◆ **WHAT THIS TASK INVOLVES**:
Which lines run from the one containing "Screen dimensions: 700x362" through the end of the entries, both ends included? Output them as a JSON list of strings, one per line, with blank lines and the pictures left out.

◆ **RECORDED DATA**:
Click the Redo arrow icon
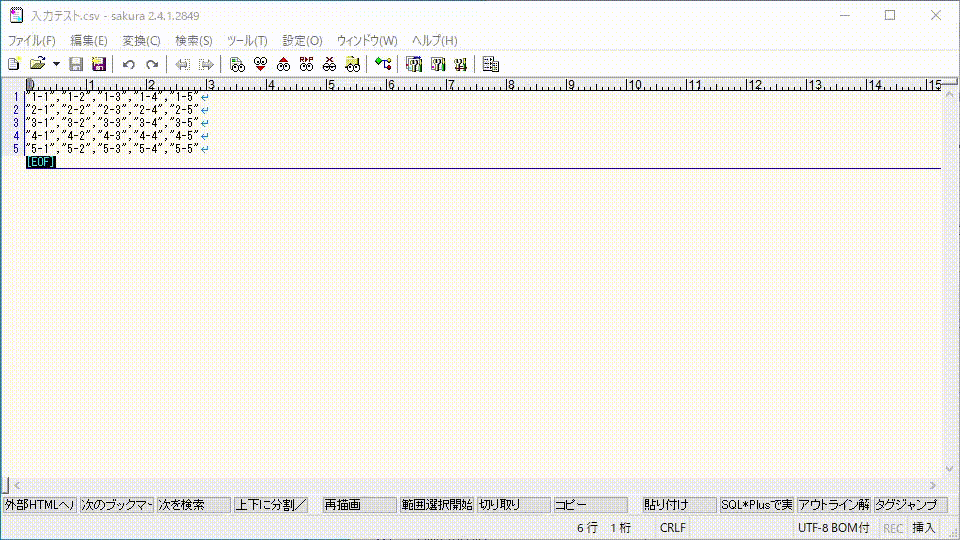pos(152,64)
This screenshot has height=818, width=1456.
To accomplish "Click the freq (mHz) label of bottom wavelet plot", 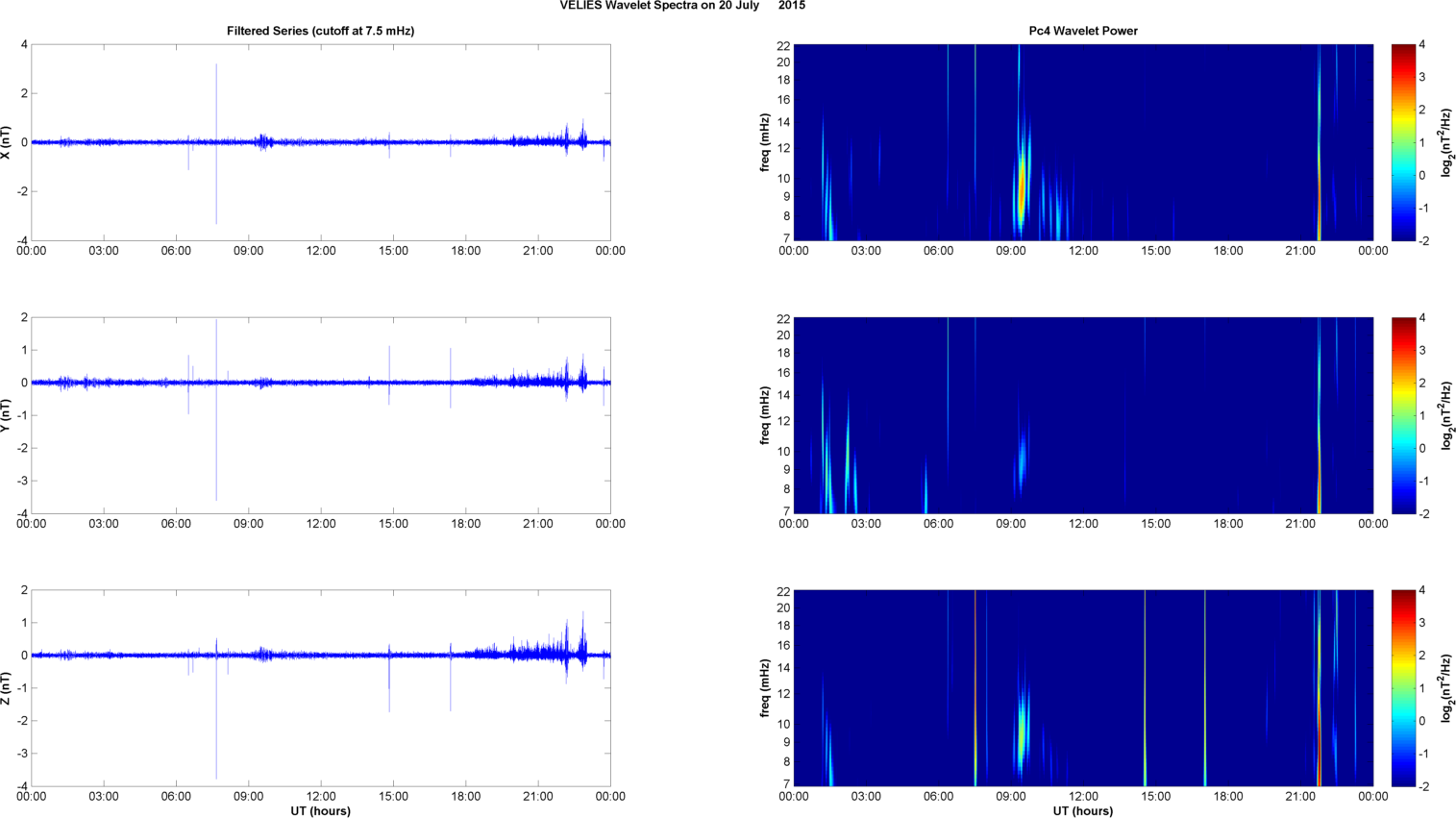I will click(x=765, y=688).
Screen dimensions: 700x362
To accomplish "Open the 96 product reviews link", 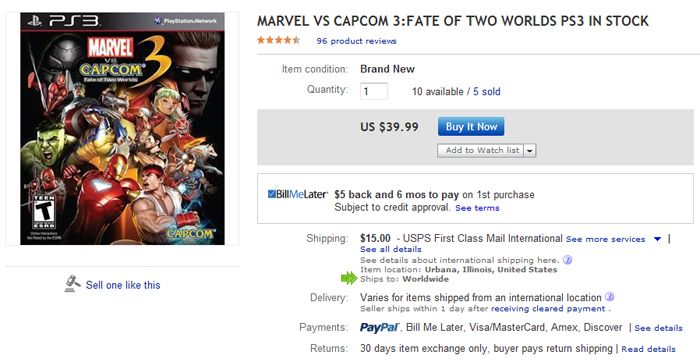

◆ **RESPONSE TO THE EXERCISE**:
[
  "Screen dimensions: 700x362",
  "To accomplish \"Open the 96 product reviews link\", "
]